Updated June 19, 2017

The letters of the alphabet and the sounds of speech are not the same. There are 20 consonants in the English alphabet; however, there are 24 consonant sounds in the English language. Additionally, the English alphabet has six vowels when counting "y," but there are 20 vowel sounds for the average English speaker. Phonetic symbols are used to write words as they sound. These symbols are called phonemes. Translating words into phonemes is the best way to insure that words are pronounced properly.

Select a word or words that you want to translate. For example, translate the word "cat."

Refer to the Sounds of English and the International Phonetic Alphabet Chart. This chart has example words listed for each phoneme to help you identify the correct phoneme to use for each sound.

Write the phonemes that form the words in between back slashes. Back slashes are used in linguistics to indicate that a word is written in phonemes and not alphabet letters. The word "cat" is written in phonemes as /kæt/.

**REQUIREMENTS**
1. Decide whether each statement below agrees with the passage on writing words in phonemes. Answer yes or no for each, quoting the exact words of the passage that decide it.
(a) The English alphabet has more consonant letters than English has consonant sounds.
(b) The symbols used to write words as they sound are called phonemes.
(c) The chart lists example words for each phoneme.
2. Carry on the guide to writing words in phonemes, starting right after its last sentence.

**EXTRACTED ENTRIES**
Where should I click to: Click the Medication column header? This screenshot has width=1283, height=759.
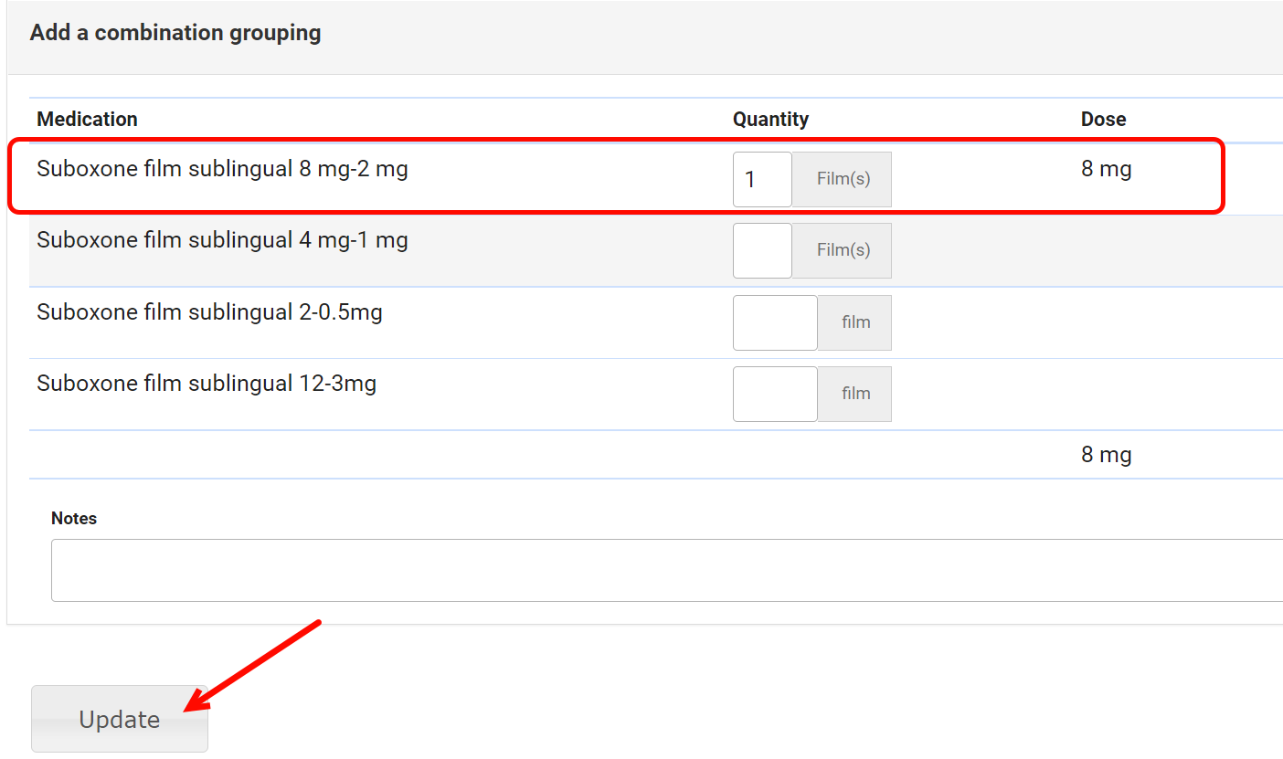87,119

* * *

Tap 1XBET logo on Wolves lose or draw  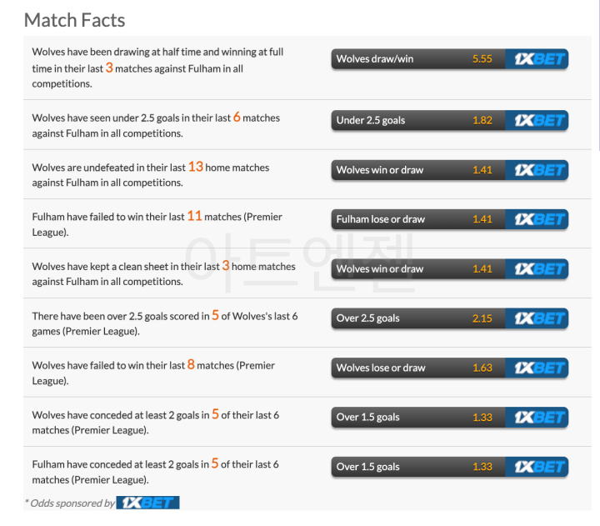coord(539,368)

--

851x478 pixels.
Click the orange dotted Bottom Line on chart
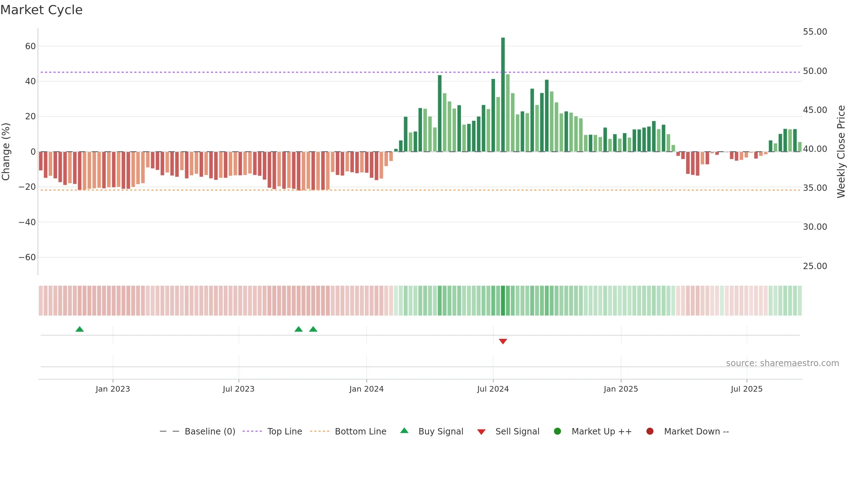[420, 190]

**ANSWERS GIVEN**
1.
(a) No: "There are 20 consonants in the English alphabet; however, there are 24 consonant sounds in the English language."
(b) Yes: "These symbols are called phonemes."
(c) Yes: "This chart has example words listed for each phoneme"

2.
Tip

When writing individual phonemes, they should appear between back slashes just as words do. When translating full sentences into phonemes, back slashes are only required at the beginning and end of the sentence, instead of around each individual word.

Warning

Remember that alphabet letters and phonemes are not the same. For example, the word "cat" is spelt with a "c" but "c" is not a phonetic symbol. Not every person will translate every word the same way. People have different dialects and don't always pronounce words identically; therefore, translations will vary in some words.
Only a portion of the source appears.